The captain leaned his head back, sent a pillar of smoke up to the ceiling, and laughed aloud.
"There is no question about it," said Milton, "that Walcott got out of it cheaply. I would not be in his shoes for any money, even now."
"Is this business widely known?" Sydney asked. "It is strange that I never heard anything about it."
He was thinking that the acquaintance of Mr. Alan Walcott could not in any case be a desirable thing for Miss Lettice Campion. From the manner in which Dalton had introduced the subject he felt pretty sure that the attention paid by this man to his sister had been noticed, and that his friend was actuated by a sense, of duty in giving him warning as to the facts within his knowledge.
"I don't wonder you never heard of it," said Dalton. "I am not aware of anyone in England who ever did, except myself. I have not mentioned it before, because I am not sure that it is fair to Walcott to do so.
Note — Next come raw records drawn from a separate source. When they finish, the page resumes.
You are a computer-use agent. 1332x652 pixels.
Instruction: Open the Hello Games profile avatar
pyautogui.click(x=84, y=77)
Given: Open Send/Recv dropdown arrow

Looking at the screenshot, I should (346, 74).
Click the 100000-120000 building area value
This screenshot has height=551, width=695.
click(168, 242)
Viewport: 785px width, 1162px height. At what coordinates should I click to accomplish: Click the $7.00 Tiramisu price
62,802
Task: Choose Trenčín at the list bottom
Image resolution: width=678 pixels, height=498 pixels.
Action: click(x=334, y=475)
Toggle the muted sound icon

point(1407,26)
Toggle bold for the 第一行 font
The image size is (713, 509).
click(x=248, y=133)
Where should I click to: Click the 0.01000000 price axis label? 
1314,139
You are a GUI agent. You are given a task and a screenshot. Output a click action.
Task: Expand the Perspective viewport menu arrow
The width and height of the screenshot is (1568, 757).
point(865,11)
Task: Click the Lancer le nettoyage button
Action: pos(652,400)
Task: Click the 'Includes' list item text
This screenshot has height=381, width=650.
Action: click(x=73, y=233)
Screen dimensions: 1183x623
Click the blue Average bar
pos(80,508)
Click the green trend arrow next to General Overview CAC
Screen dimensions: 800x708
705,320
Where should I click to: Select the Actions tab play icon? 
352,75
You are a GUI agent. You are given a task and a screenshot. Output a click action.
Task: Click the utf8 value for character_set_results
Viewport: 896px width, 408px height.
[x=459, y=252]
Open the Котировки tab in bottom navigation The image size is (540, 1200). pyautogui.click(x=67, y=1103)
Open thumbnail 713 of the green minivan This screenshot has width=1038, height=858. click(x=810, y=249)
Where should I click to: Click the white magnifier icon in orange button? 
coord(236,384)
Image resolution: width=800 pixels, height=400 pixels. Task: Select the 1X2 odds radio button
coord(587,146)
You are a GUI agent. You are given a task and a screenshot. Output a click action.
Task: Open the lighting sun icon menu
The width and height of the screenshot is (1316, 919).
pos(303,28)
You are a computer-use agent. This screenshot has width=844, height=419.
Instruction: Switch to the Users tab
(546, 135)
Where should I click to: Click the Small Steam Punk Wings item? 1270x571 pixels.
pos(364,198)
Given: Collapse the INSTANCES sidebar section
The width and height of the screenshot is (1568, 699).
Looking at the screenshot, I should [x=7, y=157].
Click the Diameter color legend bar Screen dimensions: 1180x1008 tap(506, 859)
But I know you men will not repeat what I have been telling you."
"Not a word," said Captain Williams and Charles Milton, in a breath.
Yet in less than a week from that time the whole story made its appearance in one of the baser personal journals, and people were discussing who the "well-known poet" was, and whether "the buried secret" would presently come to light again.
And Alan Walcott saw the paragraph, and felt that he had not yet quite done with his past, and wondered at the dispensation of Providence which permitted the writers of such paragraphs to live and thrive.
But a good deal was to happen before that paragraph was printed; and in the meantime Dalton and Campion went off to look for partners in a rubber, without supposing for a moment that they had delivered a stab in the back to one who had never done an injury to either of them.